On le saura en septembre quand les décideurs techniques de la CE et de la Collectivité Territoriale auront avancé sur des dossiers sensibles qui exigent un changement de modèle global. Toutes les solutions d’urgences à courte vue sont dépassées. La Corse vit dans le risque permanent d’une giga crise des déchets, au gré des blocages récurrents des quais de transfert et des centres d’enfouissements. Soit, périodiquement, en été ou en hiver, des montagnes d’ordures ménagères biodégradables mélangés avec des déchets non triés dans les pôles urbains insulaires, les sites remarquables, les villages. Avec des risques globaux et financiers dans une île qui reçoit 3 millions de visiteurs par an, pour une population de 320 000 habitants… qui ne trie que 6% de ses déchets. Soit une performance minable alors que la moyenne européennes est de 30% à 35% de tri-recyclage et que les objectifs européens avoisinent les 45% de tri et encore plus en 2020 et 2030 ! Le chiffre du tri-recyclage en Corse, consternant, prouve que les approches, les politiques antérieures sont à revoir en totalité. «
A Bastia, le Président
Gilles Simeoni et les élus du Conseil Exécutif de Corse affirment, vouloir en priorité, changer de modèle global et sortir de la spirale du tout-enfouissement et tout-transport. Car la réalité est cruelle : les centres d’enfouissements ici, largement saturés, seront insuffisants. Paradoxe ils sont dimensionnés (comme l’intégralité de notre société de consommation) non pas pour diminuer la production de déchets… mais pour absorber des volumes toujours plus importants. Pour changer résolument de cap, l’Assemblée de Corse a voté le 27 mai 16 un « Plan d’action pour la réduction et le traitement des déchets ménagers. » présentée par
Agnès Simonpietri Conseillère Exécutive en charge de l’Environnement. Il est quasiment certain que dans l’île, les centres d’enfouissement comme jadis les projets d’incinérateurs, ont déjà été, et seront dans l’avenir tous refusés et/ou bloqués par les riverains, leurs élus, les militants écologistes qui n’en supportent plus les nuisances. Un tableau désastreux et conflictuel auquel doit faire face le Conseil Exécutif de Corse, dans le contexte d’un syndicat intercommunal le Syvadec, crée en 2007, dans une île qui accusait alors un profond retard,


avec notamment des volumes considérables non triés et des décharges sauvages qui défiguraient les paysages insulaires. Incontestablement, la vision à long terme du Syvadec est dans l’impasse, malgré une politique volontariste, de lourds investissements, des déchetteries, des centres d’enfouissement, des filières de recyclages performantes. En cause l’insularité, il est difficile sinon impossible ici, de transposer sans les adapter, les politiques publiques venues du continent français et de l’Europe. Dans l’île, un collectif d’associations préconise activement le « zeru frazu, zéro déchet » en phase avec le Conseil Exécutif qui prépare l’avenir… tout en naviguant, dans le présent, au coeur des aléas de la pathologie insulaire chronique et aigûe des déchets. Le « zéro déchet à la source » et l’Europe seront-ils des leviers pour installer ici des solutions durables de consommation, d’éco-conception, de fabrication, de commercialisation ?

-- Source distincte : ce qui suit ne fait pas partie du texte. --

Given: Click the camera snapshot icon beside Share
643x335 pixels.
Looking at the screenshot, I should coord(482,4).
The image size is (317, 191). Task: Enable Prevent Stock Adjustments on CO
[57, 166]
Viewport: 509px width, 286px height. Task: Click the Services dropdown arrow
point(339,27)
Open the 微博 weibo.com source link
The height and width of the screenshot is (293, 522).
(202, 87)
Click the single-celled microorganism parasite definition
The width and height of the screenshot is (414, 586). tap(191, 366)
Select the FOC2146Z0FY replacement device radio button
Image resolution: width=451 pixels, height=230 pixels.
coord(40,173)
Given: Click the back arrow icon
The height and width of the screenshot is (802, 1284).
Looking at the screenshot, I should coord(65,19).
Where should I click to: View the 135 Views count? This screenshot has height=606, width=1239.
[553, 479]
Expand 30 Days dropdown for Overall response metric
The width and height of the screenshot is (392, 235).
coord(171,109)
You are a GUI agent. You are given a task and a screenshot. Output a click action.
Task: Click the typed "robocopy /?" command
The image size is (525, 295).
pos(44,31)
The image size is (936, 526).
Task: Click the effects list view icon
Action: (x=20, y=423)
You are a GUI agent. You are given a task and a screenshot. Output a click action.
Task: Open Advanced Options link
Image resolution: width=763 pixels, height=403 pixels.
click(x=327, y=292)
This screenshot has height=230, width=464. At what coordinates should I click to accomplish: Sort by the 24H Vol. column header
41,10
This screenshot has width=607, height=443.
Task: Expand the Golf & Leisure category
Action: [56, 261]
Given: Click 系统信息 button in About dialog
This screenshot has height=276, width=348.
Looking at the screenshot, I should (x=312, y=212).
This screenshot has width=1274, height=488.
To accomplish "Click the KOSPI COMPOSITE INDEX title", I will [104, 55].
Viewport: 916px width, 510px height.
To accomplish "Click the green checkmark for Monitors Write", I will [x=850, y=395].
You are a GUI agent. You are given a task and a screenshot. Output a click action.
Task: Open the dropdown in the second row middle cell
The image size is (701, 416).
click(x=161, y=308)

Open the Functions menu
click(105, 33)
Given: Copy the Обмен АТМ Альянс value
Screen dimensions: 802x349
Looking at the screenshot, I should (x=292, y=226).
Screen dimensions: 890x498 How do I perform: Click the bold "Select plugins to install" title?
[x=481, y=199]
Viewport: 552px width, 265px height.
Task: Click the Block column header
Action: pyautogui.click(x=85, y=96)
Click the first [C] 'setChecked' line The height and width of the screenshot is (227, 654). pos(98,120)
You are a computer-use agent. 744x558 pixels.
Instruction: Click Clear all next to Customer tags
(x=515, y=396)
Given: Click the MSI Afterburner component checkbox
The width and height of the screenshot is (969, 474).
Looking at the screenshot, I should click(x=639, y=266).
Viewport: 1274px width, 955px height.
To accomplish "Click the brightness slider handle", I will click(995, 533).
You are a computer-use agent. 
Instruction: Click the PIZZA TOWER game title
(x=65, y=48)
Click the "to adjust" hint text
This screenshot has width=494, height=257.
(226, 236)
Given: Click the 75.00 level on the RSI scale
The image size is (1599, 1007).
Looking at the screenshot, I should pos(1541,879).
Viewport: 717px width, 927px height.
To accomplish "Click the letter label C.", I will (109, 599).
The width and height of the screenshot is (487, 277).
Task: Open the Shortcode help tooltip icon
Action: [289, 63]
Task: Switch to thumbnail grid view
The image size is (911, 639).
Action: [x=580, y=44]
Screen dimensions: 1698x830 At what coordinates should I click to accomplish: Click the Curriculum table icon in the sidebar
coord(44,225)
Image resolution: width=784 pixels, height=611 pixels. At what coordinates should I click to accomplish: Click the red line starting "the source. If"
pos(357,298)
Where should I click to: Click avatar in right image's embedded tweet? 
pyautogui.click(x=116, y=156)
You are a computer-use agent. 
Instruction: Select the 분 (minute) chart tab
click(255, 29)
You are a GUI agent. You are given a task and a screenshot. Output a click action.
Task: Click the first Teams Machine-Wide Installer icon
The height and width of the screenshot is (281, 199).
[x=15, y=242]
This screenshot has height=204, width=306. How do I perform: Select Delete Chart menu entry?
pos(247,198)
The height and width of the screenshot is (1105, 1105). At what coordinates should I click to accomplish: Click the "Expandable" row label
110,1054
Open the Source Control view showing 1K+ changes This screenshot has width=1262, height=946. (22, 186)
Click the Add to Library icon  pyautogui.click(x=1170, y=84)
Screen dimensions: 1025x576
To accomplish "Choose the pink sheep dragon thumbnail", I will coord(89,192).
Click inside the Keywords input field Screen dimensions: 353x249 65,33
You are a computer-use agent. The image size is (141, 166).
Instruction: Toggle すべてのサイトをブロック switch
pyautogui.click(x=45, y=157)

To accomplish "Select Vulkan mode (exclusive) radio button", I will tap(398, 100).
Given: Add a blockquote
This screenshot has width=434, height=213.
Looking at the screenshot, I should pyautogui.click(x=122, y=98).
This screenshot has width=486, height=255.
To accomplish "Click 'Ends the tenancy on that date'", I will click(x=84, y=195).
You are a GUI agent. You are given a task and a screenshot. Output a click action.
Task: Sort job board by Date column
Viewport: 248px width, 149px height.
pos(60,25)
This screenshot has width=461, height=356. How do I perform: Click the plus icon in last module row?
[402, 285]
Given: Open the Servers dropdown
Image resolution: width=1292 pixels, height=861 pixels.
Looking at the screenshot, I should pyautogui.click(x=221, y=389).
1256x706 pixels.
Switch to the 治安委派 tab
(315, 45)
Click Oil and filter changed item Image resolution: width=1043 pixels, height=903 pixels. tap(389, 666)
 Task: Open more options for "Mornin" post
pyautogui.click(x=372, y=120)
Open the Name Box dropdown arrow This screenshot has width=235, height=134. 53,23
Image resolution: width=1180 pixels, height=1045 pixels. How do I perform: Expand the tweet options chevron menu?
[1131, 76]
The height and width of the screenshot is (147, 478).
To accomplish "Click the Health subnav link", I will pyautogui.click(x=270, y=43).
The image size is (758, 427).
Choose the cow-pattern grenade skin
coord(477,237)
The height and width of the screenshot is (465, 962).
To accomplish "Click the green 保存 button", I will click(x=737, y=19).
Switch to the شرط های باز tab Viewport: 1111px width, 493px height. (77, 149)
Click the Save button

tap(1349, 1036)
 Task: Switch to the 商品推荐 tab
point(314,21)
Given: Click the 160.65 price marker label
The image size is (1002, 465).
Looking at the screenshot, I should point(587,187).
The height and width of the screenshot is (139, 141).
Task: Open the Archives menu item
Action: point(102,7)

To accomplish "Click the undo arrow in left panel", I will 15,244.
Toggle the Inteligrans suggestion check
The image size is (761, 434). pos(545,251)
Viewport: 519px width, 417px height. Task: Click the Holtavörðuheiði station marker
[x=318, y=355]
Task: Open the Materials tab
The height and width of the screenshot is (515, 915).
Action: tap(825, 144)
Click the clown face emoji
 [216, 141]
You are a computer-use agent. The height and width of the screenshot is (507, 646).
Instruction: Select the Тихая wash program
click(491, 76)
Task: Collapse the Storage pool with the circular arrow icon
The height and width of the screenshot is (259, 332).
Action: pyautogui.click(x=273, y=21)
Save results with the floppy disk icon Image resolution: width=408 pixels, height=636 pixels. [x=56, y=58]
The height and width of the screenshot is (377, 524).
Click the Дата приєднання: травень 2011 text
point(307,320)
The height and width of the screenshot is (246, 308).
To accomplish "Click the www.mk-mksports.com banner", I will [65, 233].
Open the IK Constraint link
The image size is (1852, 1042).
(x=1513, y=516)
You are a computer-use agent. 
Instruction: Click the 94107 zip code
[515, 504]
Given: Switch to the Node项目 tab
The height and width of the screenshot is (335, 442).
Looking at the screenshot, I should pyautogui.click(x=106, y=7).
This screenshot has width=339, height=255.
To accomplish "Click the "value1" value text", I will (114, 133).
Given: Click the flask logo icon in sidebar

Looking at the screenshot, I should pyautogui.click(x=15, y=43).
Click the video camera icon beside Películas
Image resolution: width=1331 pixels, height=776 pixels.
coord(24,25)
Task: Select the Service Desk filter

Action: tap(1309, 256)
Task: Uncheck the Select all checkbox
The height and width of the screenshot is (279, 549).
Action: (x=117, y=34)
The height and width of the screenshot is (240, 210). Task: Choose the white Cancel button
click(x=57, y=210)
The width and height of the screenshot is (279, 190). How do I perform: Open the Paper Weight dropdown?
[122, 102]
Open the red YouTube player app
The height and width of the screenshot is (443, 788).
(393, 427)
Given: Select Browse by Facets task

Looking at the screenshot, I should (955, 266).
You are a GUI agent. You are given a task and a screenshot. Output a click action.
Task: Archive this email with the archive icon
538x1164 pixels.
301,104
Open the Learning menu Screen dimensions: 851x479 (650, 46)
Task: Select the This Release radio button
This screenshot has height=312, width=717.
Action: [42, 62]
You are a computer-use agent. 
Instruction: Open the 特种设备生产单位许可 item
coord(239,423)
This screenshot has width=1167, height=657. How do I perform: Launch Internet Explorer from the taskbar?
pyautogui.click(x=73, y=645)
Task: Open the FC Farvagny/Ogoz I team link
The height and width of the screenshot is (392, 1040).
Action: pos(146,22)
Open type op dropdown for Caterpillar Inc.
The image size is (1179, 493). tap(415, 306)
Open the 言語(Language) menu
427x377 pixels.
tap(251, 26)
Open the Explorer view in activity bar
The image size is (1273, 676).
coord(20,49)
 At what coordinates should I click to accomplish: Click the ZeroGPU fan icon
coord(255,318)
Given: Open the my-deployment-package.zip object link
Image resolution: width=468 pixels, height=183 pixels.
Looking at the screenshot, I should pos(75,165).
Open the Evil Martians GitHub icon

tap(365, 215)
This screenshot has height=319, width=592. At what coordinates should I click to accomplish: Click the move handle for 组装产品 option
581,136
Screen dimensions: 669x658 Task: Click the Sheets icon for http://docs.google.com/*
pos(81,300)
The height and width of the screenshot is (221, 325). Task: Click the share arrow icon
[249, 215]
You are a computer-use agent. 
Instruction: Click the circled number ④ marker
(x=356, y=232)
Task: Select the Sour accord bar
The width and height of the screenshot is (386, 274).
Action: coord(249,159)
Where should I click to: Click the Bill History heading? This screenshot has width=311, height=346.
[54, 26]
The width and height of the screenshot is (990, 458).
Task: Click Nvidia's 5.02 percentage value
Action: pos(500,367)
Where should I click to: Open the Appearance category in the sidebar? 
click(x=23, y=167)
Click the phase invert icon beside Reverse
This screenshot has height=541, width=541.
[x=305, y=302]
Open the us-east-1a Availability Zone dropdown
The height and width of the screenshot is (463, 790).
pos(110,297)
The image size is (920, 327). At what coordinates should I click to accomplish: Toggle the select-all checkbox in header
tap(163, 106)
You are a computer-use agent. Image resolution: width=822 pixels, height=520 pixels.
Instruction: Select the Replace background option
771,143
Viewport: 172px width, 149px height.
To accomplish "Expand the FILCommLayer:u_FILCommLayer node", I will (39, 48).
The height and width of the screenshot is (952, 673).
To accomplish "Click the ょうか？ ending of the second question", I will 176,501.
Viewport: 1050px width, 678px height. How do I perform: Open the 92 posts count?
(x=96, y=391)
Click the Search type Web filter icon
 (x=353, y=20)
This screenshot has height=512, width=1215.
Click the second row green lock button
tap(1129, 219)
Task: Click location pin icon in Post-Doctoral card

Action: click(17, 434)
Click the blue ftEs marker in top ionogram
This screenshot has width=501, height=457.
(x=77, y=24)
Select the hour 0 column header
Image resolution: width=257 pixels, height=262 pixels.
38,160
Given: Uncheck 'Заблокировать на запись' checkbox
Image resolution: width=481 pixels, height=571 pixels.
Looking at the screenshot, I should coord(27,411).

Le maître-mot de la sortie de crise des déchets (à moyen terme et long terme) restant les solutions inspirées de l’économie-circulaire, programme majeur de l’U.E… mais pour l’heure, sans aucun alinéa ou attention particulière en faveur de l’insularité. Agnès Simonpietri Conseillère exécutive chargée de l’Environnement dresse un tableau catastrophique de la situation en Corse qui s’aggrave d’heure en heure en ce 8 juillet à Bastia, à cause d’un blocage du quai de transfert des gros volumes de la Cab : « en Corse, nous avons 200 000 tonnes de déchets ménagers par an, et autant pour industrie et le Btp avec un taux de tri de 6% malgré des investissements considérables qui se chiffre en millions d’€. C’est une impasse totale. Autre chiffre nous avons 180 000 t en OM ( non triés) et une capacité réelle pour leurs enfouissement sde 120 000 tonnes seulement. Tout cela est géré de telle manière que l’acceptabilité de la population est de zéro ! Les centres d’enfouissements créent des nuisances inquiétantes pour l’environnement ce que la population refuse absolument ». Le système enfouissement plus transport qui est le modèle actuel n’est plus supportable, ni par la population, ni par les collectivités locales, ni par la gouvernance, ni par l’environnement insulaire fragile.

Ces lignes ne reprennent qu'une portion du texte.